I don't love "staples" as a concept, second of all. I realize there are a lot of cards that it makes sense to play and which are so fundamental to the format that people play them without question. A lot of those cards are Artifacts, because of course they are; Artifacts are not bound by color identity. One good thing about not liking to include a ton of staples in my list is that I stopped playing Duplicant and Mind's Eye before everyone else realized those cards aren't as good anymore. I used the extra deck space to add pet cards. I tend to not run Swiftfoot Boots or Lightning Greaves despite liking having alive creatures just because I inevitably get to my last few cuts and rather than agonize, I will make a very easy cut and remove something I am never happy to draw, and I am realizing that I never really want to draw a Sol Ring.

If I have a Sol Ring early, I feel this little twinge of reluctance when I play it. People always comment, make the same tired joke about me stacking my deck, and focus on me. Whether or not that means I am ahead is irrelevant to me. I cannot express enough that this argument is entirely based on how Sol Ring makes me feel. Is that super rational? Well, no, but so what? I play Commander to have fun and a card that makes me not have fun gets the boot. Over the 9 years this series has run, I have expressed a personal distaste for face-down tutors, though I always recommend my readers play them if they like them. I began to realize that Cyclonic Rift was a card I never wanted to Overload. I began to realize that I'd rather open up a 24-hour day care in my house than ask people "Do you pay the 1?" every 9 seconds. I don't dislike good cards because they're good, I dislike them because I don't want to play Magic that way. I have been fully aware that it's good and fine, actually, to not play cards you don't like to play. For some reason, though, Sol Ring always felt sacrosanct. I went through my decks looking to snap off cards I didn't enjoy drawing. Smothering Tithe, Dockside Extortionist - any card, really, that made people act like I am the biggest threat at the table. I don't get mad when someone plays a Smothering Tithe against me, I don't care what you do, but I don't like how much Tithe makes me slow down everyone else's turn.

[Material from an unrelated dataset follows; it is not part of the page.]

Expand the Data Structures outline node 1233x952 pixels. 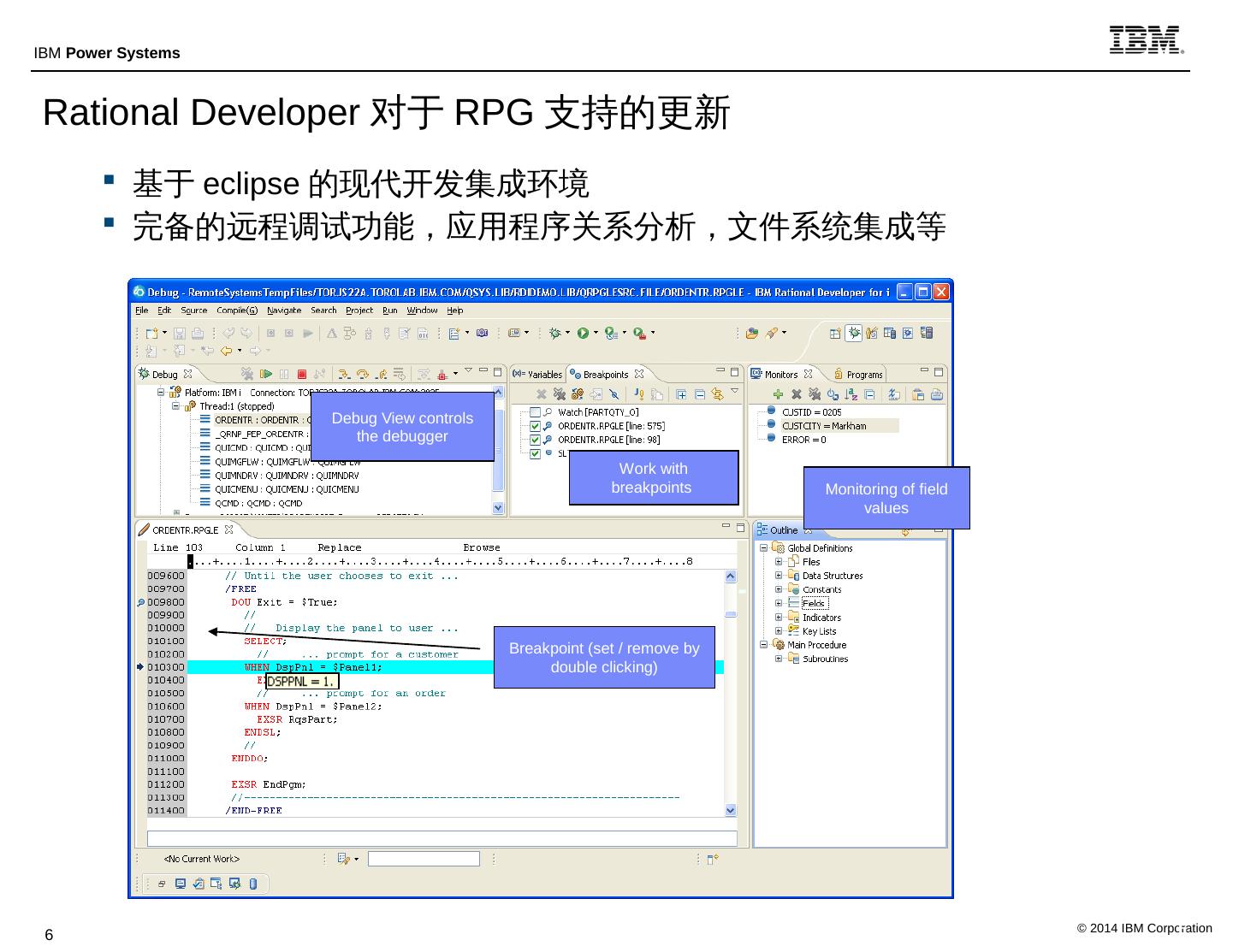point(779,576)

I used to roll my eyes when people would say that Temple of the False God is sometimes a Sol Ring, which I used to think was poppycock. Temple of the False God has made me mulligan more hands than Serum Powder. It's bad early. It's best in Green decks and Green decks don't want it. I have come to realize that it's actually poppycock because comparing Temple of the False God to Sol Ring implies that it wants to be like Sol Ring but does a bad job. The thing is that Temple is better played after the first 5 turns or so, which makes me tend to dislike having it in my opening hand. Conversely, if I draw a Sol Ring any time other than in my opening hand, it feels like I bricked. It doesn't matter to me whether Sol Ring is objectively fine on turn eight, I would rather draw a fun spell or a useful creature.

Temple of the False God

Am I salty about losing to Sol Ring? I'm of the opinion that I have never lost to a Sol Ring - perhaps it led to a game state where I was a turn slow to stop them, but I don't blame Sol Ring for that any more than I blame the land they played it with. This is purely about dopamine, and if Sol Ring gives you a shot of the good stuff, jam it all night, you won't hurt my feelings. But Sol Ring is a card that I realized I don't want to play in the first few turns, and I don't want to play it later, and that's all the times there are. If I never feel good casting it, why is it in the deck?

I am OK with this piece being divisive - I think it may be divisive in a way that some might not expect. I think it might divide the audience into the two camps: those who want to win the game and those who want to do the thing. If Sol Ring helps people who want to do the thing do the thing, play it. Every "win the game" player would be a fool to cut Sol Ring, but I think if you want to do a thing and Sol Ring doesn't help you do that thing, you'd be a fool not to take it out. Mana helps everyone do everything, and Sol Ring gives you 2 mana. But what has it done for you lately?